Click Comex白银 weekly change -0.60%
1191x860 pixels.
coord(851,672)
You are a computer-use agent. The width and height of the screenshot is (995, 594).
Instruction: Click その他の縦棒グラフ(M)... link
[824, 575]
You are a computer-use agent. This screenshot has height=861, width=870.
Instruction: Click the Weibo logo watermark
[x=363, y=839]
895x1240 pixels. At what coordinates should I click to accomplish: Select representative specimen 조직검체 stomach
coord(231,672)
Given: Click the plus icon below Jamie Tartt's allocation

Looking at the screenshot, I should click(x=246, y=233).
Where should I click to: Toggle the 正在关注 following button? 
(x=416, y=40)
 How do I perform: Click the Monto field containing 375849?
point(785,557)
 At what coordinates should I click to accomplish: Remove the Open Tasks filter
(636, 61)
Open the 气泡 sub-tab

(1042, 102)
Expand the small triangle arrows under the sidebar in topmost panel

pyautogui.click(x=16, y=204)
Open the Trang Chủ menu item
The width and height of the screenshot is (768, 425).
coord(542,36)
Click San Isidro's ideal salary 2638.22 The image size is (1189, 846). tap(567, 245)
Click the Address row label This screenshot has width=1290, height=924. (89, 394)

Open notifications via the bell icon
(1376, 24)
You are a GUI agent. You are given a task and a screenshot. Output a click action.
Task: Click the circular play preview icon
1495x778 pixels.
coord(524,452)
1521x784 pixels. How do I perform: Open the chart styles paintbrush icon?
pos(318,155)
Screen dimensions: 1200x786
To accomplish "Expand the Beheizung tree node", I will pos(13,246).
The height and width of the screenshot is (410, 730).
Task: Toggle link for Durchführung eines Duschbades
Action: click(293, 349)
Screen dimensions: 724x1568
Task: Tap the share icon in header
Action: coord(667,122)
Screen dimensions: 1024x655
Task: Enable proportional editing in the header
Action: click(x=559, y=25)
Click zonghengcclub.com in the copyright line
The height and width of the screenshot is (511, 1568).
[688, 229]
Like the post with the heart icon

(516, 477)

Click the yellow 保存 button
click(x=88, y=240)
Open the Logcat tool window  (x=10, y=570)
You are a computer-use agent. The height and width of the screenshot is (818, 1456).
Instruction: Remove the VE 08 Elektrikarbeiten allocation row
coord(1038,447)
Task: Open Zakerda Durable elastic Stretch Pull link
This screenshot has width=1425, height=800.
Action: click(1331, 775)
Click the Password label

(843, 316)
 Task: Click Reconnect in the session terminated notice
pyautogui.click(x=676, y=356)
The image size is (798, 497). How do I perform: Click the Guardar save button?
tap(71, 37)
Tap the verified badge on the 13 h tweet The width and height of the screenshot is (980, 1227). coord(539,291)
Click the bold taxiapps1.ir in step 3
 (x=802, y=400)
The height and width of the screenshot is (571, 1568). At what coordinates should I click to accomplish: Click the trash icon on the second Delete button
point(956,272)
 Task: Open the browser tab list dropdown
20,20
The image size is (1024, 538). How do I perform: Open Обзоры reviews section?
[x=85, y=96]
▬▬▬▬▬▬▬▬▬▬
Rewrite the lines above, replacing "Instruction" with "Command" everywhere it occurs and leaving everything else unchanged.

Click Comex白银 weekly change -0.60%
1191x860 pixels.
coord(851,672)
You are a computer-use agent. The width and height of the screenshot is (995, 594).
Command: Click その他の縦棒グラフ(M)... link
[824, 575]
You are a computer-use agent. This screenshot has height=861, width=870.
Command: Click the Weibo logo watermark
[x=363, y=839]
895x1240 pixels. At what coordinates should I click to accomplish: Select representative specimen 조직검체 stomach
coord(231,672)
Given: Click the plus icon below Jamie Tartt's allocation

Looking at the screenshot, I should click(x=246, y=233).
Where should I click to: Toggle the 正在关注 following button? 
(x=416, y=40)
 How do I perform: Click the Monto field containing 375849?
point(785,557)
 At what coordinates should I click to accomplish: Remove the Open Tasks filter
(636, 61)
Open the 气泡 sub-tab

(1042, 102)
Expand the small triangle arrows under the sidebar in topmost panel

pyautogui.click(x=16, y=204)
Open the Trang Chủ menu item
The width and height of the screenshot is (768, 425).
coord(542,36)
Click San Isidro's ideal salary 2638.22 The image size is (1189, 846). tap(567, 245)
Click the Address row label This screenshot has width=1290, height=924. (89, 394)

Open notifications via the bell icon
(1376, 24)
You are a GUI agent. You are given a task and a screenshot. Output a click action.
Task: Click the circular play preview icon
1495x778 pixels.
coord(524,452)
1521x784 pixels. How do I perform: Open the chart styles paintbrush icon?
pos(318,155)
Screen dimensions: 1200x786
To accomplish "Expand the Beheizung tree node", I will pos(13,246).
The height and width of the screenshot is (410, 730).
Task: Toggle link for Durchführung eines Duschbades
Action: click(293, 349)
Screen dimensions: 724x1568
Task: Tap the share icon in header
Action: coord(667,122)
Screen dimensions: 1024x655
Task: Enable proportional editing in the header
Action: click(x=559, y=25)
Click zonghengcclub.com in the copyright line
The height and width of the screenshot is (511, 1568).
[688, 229]
Like the post with the heart icon

(516, 477)

Click the yellow 保存 button
click(x=88, y=240)
Open the Logcat tool window  (x=10, y=570)
You are a computer-use agent. The height and width of the screenshot is (818, 1456).
Command: Remove the VE 08 Elektrikarbeiten allocation row
coord(1038,447)
Task: Open Zakerda Durable elastic Stretch Pull link
This screenshot has width=1425, height=800.
Action: click(1331, 775)
Click the Password label

(843, 316)
 Task: Click Reconnect in the session terminated notice
pyautogui.click(x=676, y=356)
The image size is (798, 497). How do I perform: Click the Guardar save button?
tap(71, 37)
Tap the verified badge on the 13 h tweet The width and height of the screenshot is (980, 1227). coord(539,291)
Click the bold taxiapps1.ir in step 3
 (x=802, y=400)
The height and width of the screenshot is (571, 1568). At what coordinates should I click to accomplish: Click the trash icon on the second Delete button
point(956,272)
 Task: Open the browser tab list dropdown
20,20
The image size is (1024, 538). How do I perform: Open Обзоры reviews section?
[x=85, y=96]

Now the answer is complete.